EXERCISE REQUIREMENTS. Condense the paragraph beginning "Breast cancer is a complex disease" in the miRNA-34a abstract below into a short bulleted list that keeps its main facts.

TEXT UNDER STUDY.
== Segment start ==

Exploring the Potential of miRNA-34a as a Regulator of Tumor Growth and Migration: In Vitro Investigation

Abstract

Breast cancer is a complex disease involving the uncontrolled proliferation of cells in breast tissue and metastasis. This disease represents the second most common neoplasm in women and has one of the highest mortality rates. The high mortality rates demonstrate the need for a better understanding of the molecular mechanisms involved in metastasis, gene expression control, and the search for alternative therapies. Extracellular vesicles (EVs) are particles enclosed by a lipid bilayer responsible for transporting a variety of molecules, including miRNAs, and are fundamental as mediators of intercellular communication and modulation of the tumor microenvironment. miRNAs are small RNA molecules that play various vital roles in gene expression regulation, acting mainly as tumor suppressors. miRNA-34a stands out as one of the main miRNAs with tumor suppressor potential. Recognized for its ability to inhibit tumor cell proliferation and modulate various signaling pathways, this miRNA is essential for controlling tumor growth. In many breast cancer diagnoses, a significant reduction in miRNA-34a expression is observed, which further compromises the control of cell proliferation. Extracellular vesicles (EVs) loaded with miRNA-34a can be transferred between cells, directly impacting the gene expression and cellular functions of recipient cells. This phenomenon has the potential to modulate the regulation of the PI3K/Akt/mTOR pathway and other cancer-related processes. In this context, loading EVs with miRNA-34a emerges as a promising approach in carcinoma treatment, especially in cases characterized by excessive activation of the PI3K/Akt/mTOR pathway. Therefore, this study aims to propose an intervention to mitigate the growth and metastasis of breast cancer through EV/miRNA-34a therapy.

== Segment end ==

DATA SHOWN.
== Segment start ==

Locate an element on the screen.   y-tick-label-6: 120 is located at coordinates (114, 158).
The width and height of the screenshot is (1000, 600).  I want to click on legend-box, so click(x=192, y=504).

== Segment end ==

EXERCISE ANSWER.
- Breast cancer involves uncontrolled cell proliferation in breast tissue and metastasis. It is the second most common neoplasm in women and has one of the highest mortality rates.
- These high mortality rates show the need to better understand metastasis and gene expression control, and to search for alternative therapies.
- Extracellular vesicles (EVs) are lipid-bilayer particles that carry molecules such as miRNAs. They mediate intercellular communication and modulate the tumor microenvironment.
- miRNAs are small RNA molecules that regulate gene expression, acting mainly as tumor suppressors.
- miRNA-34a is a leading tumor-suppressor miRNA that inhibits tumor cell proliferation and modulates signaling pathways. Its expression is often markedly reduced in breast cancer.
- EVs loaded with miRNA-34a can transfer between cells and alter recipient cells' gene expression and functions. This could modulate the PI3K/Akt/mTOR pathway and other cancer-related processes.
- Loading EVs with miRNA-34a is therefore a promising treatment for carcinoma, especially where the PI3K/Akt/mTOR pathway is overactivated.
- The study proposes EV/miRNA-34a therapy to reduce breast cancer growth and metastasis.